Excerpted text >>
==========

Kenya Power & Lighting Company Limited v Gimalu Health Estate Limited [2020] KEELC 3783 (KLR) | Wayleave Compensation | Esheria

Kenya Power & Lighting Company Limited v Gimalu Health Estate Limited [2020] KEELC 3783 (KLR)

Full Case Text

REPUBLIC OF KENYA

IN THE ENVIRONMENT AND LAND COURT AT THIKA

ELC. CASE NO. 278 OF 2017

KENYA POWER & LIGHTING COMPANY LIMITED..........................................PLAINTIFF

VERSUS

GIMALU HEALTH ESTATE LIMITED.................................................................DEFENDANT

JUDGMENT

1.  In the Plaint dated 15th November, 2002, the Plaintiff averred that under the Electric Power Act, No. 11 of 1997, it is empowered and/or licensed to generate, produce, transit and supply power within the country; that under the license issued to it, it is in the process of constructing a 220KV transmission line from Olkaria to Nairobi and that the transmission line is designed to pass through L.R. No. 167/9 (the suit property) owned by the Defendant.

2.  The Plaintiff averred that in the year 1998, it gave notice to the Defendant of its intention to lay an electric supply line over the suit property; that the Defendant, through one of its Directors, confirmed to the Plaintiff that it had no objection to the line passing over its land and that on 15th March, 1998, the Defendant’s Director signed a Wayleave agreement.

3.  According to the Plaintiff, during the survey work, the Defendant’s crops valued at Kshs. 1,607 were damaged; that the Plaintiff paid to the Defendant the sum of Kshs. 1,607 for the damaged crops and that by a letter dated 6th March, 2002, one of the Defendant’s Directors demanded that the Defendant should be paid a sum of Kshs. 72,140,000 as compensation.

4.  The Plaintiff’s claim against the Defendant is for an order of injunction restraining it from obstructing or interfering with the Plaintiff’s works, namely, laying of electric supply line on L.R. No. 167/9, and an assessment by the court of the compensation payable to the Defendant under the provisions of the Electric Power Act.

5.  In its Amended Defence and Counter-claim dated 25th June, 2003, the Defendant averred that the Plaintiff has never given any notice to the Defendant either orally or in writing of the intended construction of the power line; that the Defendant has never given any consent or signed an agreement and that the Defendant is a stranger to the Agreement of 15th March, 1998.

==========

Dataset rows >>
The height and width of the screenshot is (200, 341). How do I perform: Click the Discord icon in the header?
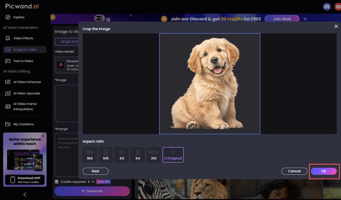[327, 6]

==========

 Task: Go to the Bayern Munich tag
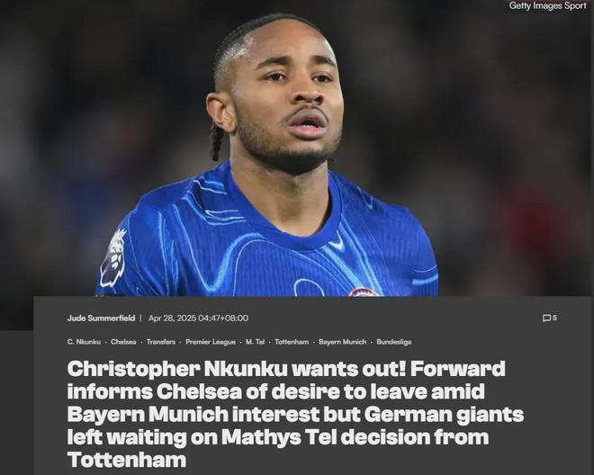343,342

==========

Task prompt >> Copy the stretch of the judgment from "4.  The Plaintiff’s" through "15th March, 1998.", substituting "prohibition" for "injunction". The lines play no part here.

Response to the task >>
4.  The Plaintiff’s claim against the Defendant is for an order of prohibition restraining it from obstructing or interfering with the Plaintiff’s works, namely, laying of electric supply line on L.R. No. 167/9, and an assessment by the court of the compensation payable to the Defendant under the provisions of the Electric Power Act.

5.  In its Amended Defence and Counter-claim dated 25th June, 2003, the Defendant averred that the Plaintiff has never given any notice to the Defendant either orally or in writing of the intended construction of the power line; that the Defendant has never given any consent or signed an agreement and that the Defendant is a stranger to the Agreement of 15th March, 1998.